A AP já tentou algo assim antes. No ano passado, a organização de notícias sofreu uma severa lambimentação depois que a AP decidiu levar os blogueiros sobre seu hábito de citar os artigos da AP. Isso levou a um esquema de preços de conteúdo AP, em que você pode pagar até US $ 12,50 para extrair cinco palavras de uma história de AP.

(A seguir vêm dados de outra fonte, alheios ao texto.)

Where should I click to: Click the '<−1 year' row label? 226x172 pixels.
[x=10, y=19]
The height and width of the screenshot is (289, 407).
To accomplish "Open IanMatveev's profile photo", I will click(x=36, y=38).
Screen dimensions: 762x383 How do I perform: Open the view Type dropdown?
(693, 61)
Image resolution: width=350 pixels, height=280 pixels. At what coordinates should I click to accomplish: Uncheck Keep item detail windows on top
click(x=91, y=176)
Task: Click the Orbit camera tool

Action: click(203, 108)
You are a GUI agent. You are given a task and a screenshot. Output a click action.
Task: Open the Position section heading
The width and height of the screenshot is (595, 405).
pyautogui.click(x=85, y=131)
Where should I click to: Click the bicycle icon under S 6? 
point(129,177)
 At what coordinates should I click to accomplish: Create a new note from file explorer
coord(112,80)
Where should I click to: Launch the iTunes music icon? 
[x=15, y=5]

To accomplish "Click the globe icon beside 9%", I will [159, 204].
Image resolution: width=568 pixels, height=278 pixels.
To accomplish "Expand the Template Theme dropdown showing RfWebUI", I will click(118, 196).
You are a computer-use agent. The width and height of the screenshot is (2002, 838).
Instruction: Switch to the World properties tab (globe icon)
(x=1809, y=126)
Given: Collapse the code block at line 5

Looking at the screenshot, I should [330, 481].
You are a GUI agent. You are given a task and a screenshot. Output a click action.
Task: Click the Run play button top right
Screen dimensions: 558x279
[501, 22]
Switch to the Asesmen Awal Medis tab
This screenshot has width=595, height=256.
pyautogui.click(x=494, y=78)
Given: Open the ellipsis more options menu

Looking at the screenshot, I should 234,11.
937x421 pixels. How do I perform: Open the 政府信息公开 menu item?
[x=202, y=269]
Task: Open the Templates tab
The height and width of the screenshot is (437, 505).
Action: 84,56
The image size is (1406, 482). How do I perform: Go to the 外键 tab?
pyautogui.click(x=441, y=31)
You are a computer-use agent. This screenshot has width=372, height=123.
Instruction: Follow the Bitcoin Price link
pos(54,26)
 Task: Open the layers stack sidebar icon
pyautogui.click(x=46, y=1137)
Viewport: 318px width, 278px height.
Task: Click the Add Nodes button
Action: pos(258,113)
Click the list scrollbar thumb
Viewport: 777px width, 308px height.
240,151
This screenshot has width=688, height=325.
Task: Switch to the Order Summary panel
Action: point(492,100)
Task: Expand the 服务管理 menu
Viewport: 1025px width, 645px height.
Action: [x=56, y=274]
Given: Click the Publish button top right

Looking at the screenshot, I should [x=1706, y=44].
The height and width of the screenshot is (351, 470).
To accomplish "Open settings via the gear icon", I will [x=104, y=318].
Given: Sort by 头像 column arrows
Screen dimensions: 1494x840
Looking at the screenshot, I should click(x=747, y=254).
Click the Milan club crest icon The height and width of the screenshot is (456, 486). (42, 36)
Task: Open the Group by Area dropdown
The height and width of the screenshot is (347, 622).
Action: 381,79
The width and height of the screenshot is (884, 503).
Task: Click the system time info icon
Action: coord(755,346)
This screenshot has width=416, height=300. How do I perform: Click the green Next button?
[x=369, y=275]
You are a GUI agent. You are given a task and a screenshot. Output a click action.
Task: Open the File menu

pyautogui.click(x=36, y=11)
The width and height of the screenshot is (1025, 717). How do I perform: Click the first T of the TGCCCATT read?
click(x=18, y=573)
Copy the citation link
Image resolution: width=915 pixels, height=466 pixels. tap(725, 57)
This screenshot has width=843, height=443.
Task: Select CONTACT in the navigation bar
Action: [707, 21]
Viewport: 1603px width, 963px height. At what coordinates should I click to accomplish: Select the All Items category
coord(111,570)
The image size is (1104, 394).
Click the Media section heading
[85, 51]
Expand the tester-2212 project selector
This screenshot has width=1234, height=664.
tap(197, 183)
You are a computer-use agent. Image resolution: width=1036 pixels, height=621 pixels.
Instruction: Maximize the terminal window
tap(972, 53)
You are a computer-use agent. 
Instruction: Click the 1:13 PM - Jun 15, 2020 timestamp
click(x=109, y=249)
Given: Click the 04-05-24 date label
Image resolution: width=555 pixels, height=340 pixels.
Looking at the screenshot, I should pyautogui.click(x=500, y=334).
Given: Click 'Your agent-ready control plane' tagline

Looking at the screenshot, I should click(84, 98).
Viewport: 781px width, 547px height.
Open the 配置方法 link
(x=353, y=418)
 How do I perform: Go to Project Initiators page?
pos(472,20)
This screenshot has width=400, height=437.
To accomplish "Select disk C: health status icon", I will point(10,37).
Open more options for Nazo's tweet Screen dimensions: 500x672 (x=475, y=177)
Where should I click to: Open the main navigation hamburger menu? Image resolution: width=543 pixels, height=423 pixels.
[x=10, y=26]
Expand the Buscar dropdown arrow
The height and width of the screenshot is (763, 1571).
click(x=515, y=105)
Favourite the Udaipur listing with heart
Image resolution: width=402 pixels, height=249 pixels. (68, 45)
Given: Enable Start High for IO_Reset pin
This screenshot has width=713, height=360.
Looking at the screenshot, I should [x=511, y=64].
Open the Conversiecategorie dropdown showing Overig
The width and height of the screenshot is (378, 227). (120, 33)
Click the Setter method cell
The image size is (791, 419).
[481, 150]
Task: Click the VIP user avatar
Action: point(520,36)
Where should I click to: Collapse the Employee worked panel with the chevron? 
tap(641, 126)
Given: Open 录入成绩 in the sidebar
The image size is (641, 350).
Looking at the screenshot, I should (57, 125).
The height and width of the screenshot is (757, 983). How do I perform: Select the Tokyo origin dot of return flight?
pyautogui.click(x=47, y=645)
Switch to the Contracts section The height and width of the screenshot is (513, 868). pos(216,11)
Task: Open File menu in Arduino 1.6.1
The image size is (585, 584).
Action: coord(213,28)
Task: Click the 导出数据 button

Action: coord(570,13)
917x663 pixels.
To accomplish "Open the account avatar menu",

Desafio para mecanismos de pesquisa

Outra questão sobre a nova política da AP é o que isso significa para pesquisa motores e agregadores de notícias. Esses serviços rotineiramente fornecem links para o conteúdo do AP com um trecho do artigo incluído. O Google argumentou no passado que esta prática é protegida pela doutrina legal do uso justo, e outros serviços fizeram o mesmo argumento. É claro, grandes sites como Google e Yahoo têm acordos de licenciamento com a AP para exibir artigos completos, então é improvável que a organização de notícias vá atrás de serviços como o Google News.

Ou é? Aqui está uma citação interessante de Curley durante a entrevista do The New York Times, "Se alguém pode construir negócios multibilionários a partir de palavras-chave, podemos construir milhões de empresas fora das manchetes, e vamos fazer isso."

Diga o quê? O grande negócio construído a partir de palavras-chave Curley refere-se a sons como se ele estivesse falando de mecanismos de busca, mas espero que a AP não esteja considerando seriamente uma tentativa de fazer com que sites e ferramentas de busca distribuam links para o conteúdo da AP. Isso significaria que a AP estaria tentando cobrar esses serviços on-line pelo privilégio de direcionar o tráfego da Web para as histórias de AP e sites membros.

O carregamento de links quase certamente resultaria em um declínio significativo no tráfego para o conteúdo da AP e, assim, reduziria a presença on-line da organização de notícias. Acho que teremos que esperar e ver como o AP tenta impor esse novo esquema de proteção de conteúdo antes de sabermos com certeza como o programa funcionará. Mas uma coisa é certa: nada sobre os planos da AP é claro.